**Assignment**
Reproduce exactly the line that contains "Open the MonoScene link" and every line after it through the end of the records below, leaving out all pictures.

Items from a data source
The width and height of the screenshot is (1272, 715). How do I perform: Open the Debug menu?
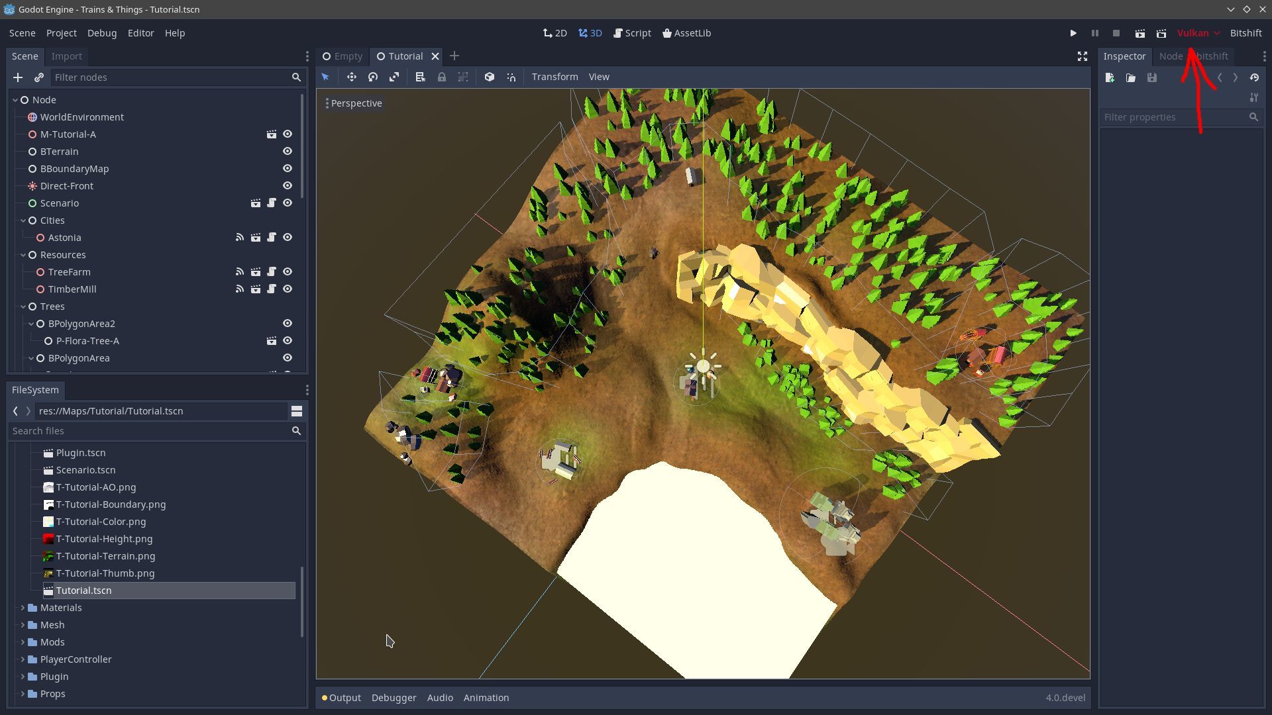coord(101,32)
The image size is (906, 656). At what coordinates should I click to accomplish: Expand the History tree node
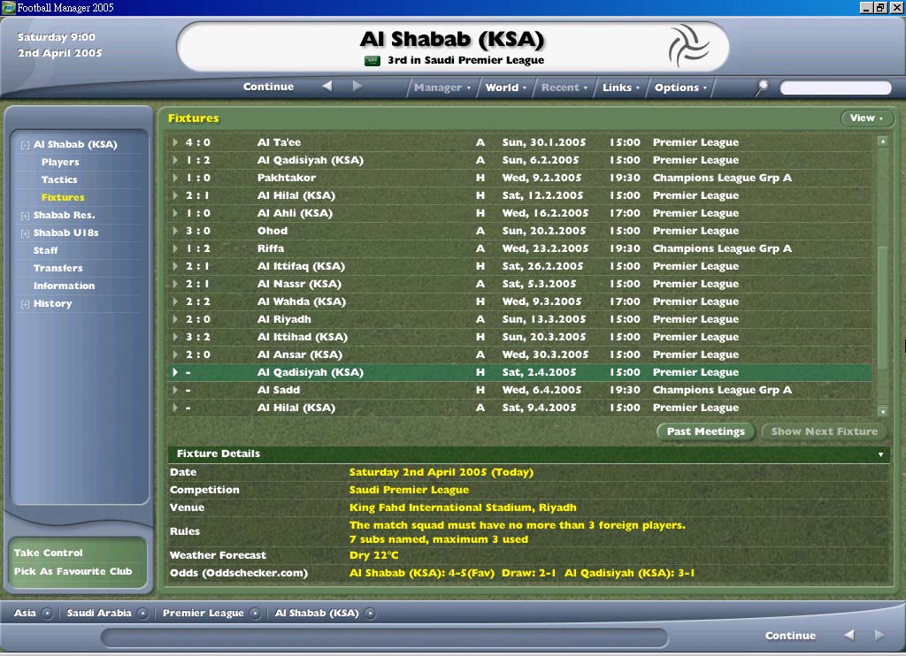pyautogui.click(x=25, y=304)
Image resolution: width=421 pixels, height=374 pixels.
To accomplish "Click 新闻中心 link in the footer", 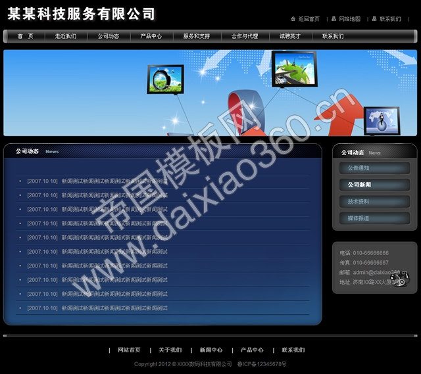I will pos(211,350).

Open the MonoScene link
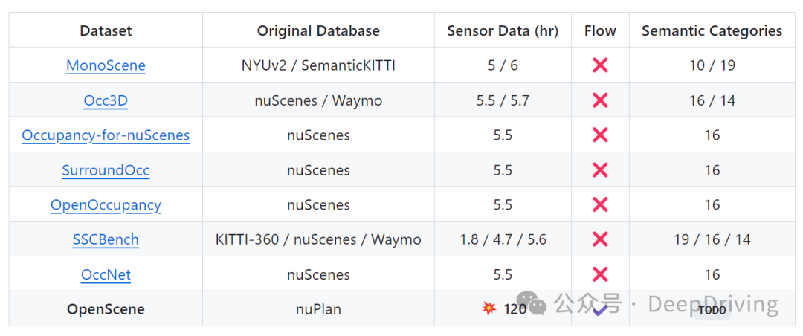click(106, 65)
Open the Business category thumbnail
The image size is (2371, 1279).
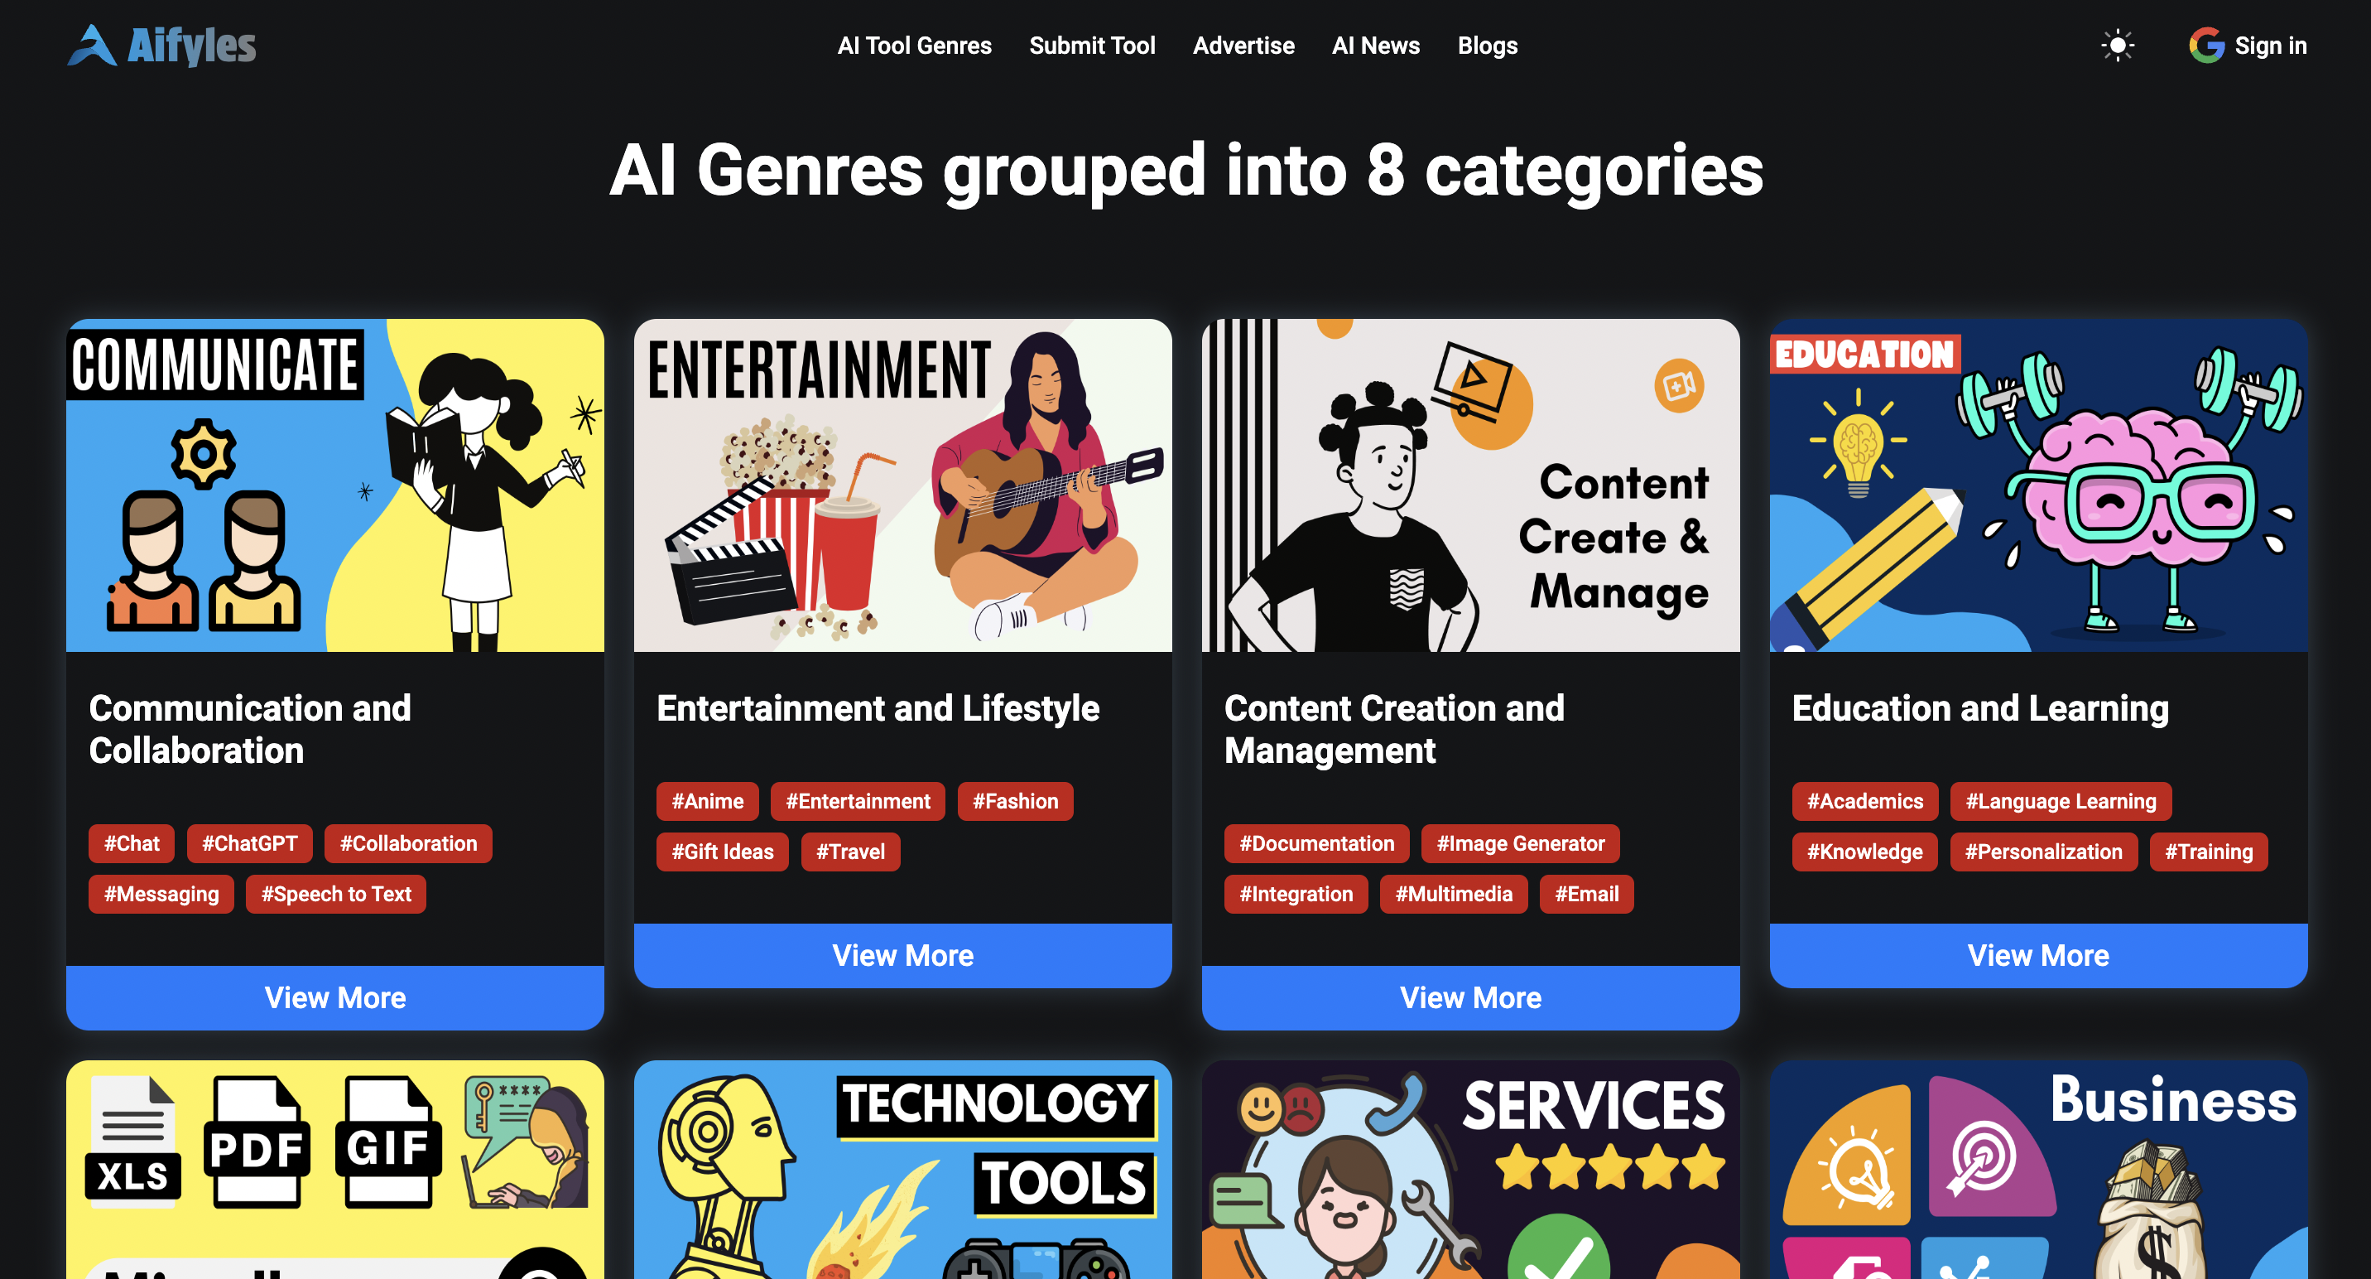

**Response for this exercise**
Open the MonoScene link
click(106, 65)
Open the Business category thumbnail
The image size is (2371, 1279).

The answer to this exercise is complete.